Fenomena kekerasan terhadap anak di Indonesia pada tahun 2025 menunjukkan tren yang mengkhawatirkan. Berdasarkan catatan Kementerian Pemberdayaan Perempuan dan Perlindungan Anak (KemenPPPA) bersama Komisi Perlindungan Anak Indonesia (KPAI), angka kekerasan terus meningkat, terutama pada kelompok usia remaja 13–17 tahun[4]. Data ini mengungkapkan bahwa remaja berada pada posisi paling rentan, baik dalam lingkungan rumah tangga maupun sosial.

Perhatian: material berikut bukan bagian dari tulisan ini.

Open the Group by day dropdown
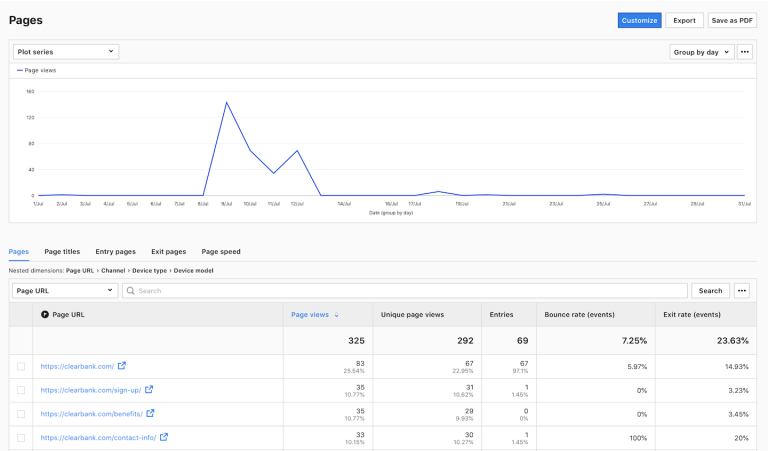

Tabel di atas menunjukkan jumlah korban kekerasan anak sepanjang tahun 2025. Dari total 16 ribu korban, lebih dari separuhnya berasal dari kelompok usia 13–17 tahun, yaitu sebanyak 9517 anak. Angka ini bukan sekadar statistik, melainkan potret nyata betapa remaja, yang seharusnya berada pada masa pencarian jati diri, justru dihadapkan dengan kekerasan fisik, psikis, maupun seksual.
Diagram batang di atas memperlihatkan ketimpangan yang cukup signifikan antar kelompok usia. Anak usia dini (0–5 tahun) masih menunjukkan angka korban yang cukup tinggi, tetapi lonjakan drastis terlihat pada usia 13–17 tahun. Kesenjangan ini menandakan bahwa semakin bertambah usia anak, semakin kompleks pula risiko kekerasan yang dihadapi, baik di lingkungan rumah, sekolah, maupun pergaulan sosial. Hal ini sejalan dengan berbagai penelitian yang menunjukkan bahwa remaja lebih rentan mengalami kekerasan berbasis relasi kuasa, baik dari orang tua, pasangan sebaya, maupun lingkungan yang lebih luas[5].
Diagram kedua memperlihatkan distribusi jenis kekerasan. Pada kelompok usia 0–5 tahun, kekerasan fisik menempati porsi terbesar. Namun, pada usia 6–12 tahun, kekerasan psikis mulai meningkat, terutama dalam bentuk perundungan (bullying) dan tekanan emosional dari orang tua maupun guru. Sementara itu, pada kelompok usia 13–17 tahun, kekerasan seksual mengalami lonjakan signifikan, menunjukkan betapa rentannya remaja terhadap eksploitasi maupun pelecehan seksual. Temuan ini memberikan alarm keras bagi pemerintah dan masyarakat untuk memperketat perlindungan, bukan hanya dalam bentuk hukum, tetapi juga pengawasan sosial dan pendidikan seksualitas yang komprehensif[6].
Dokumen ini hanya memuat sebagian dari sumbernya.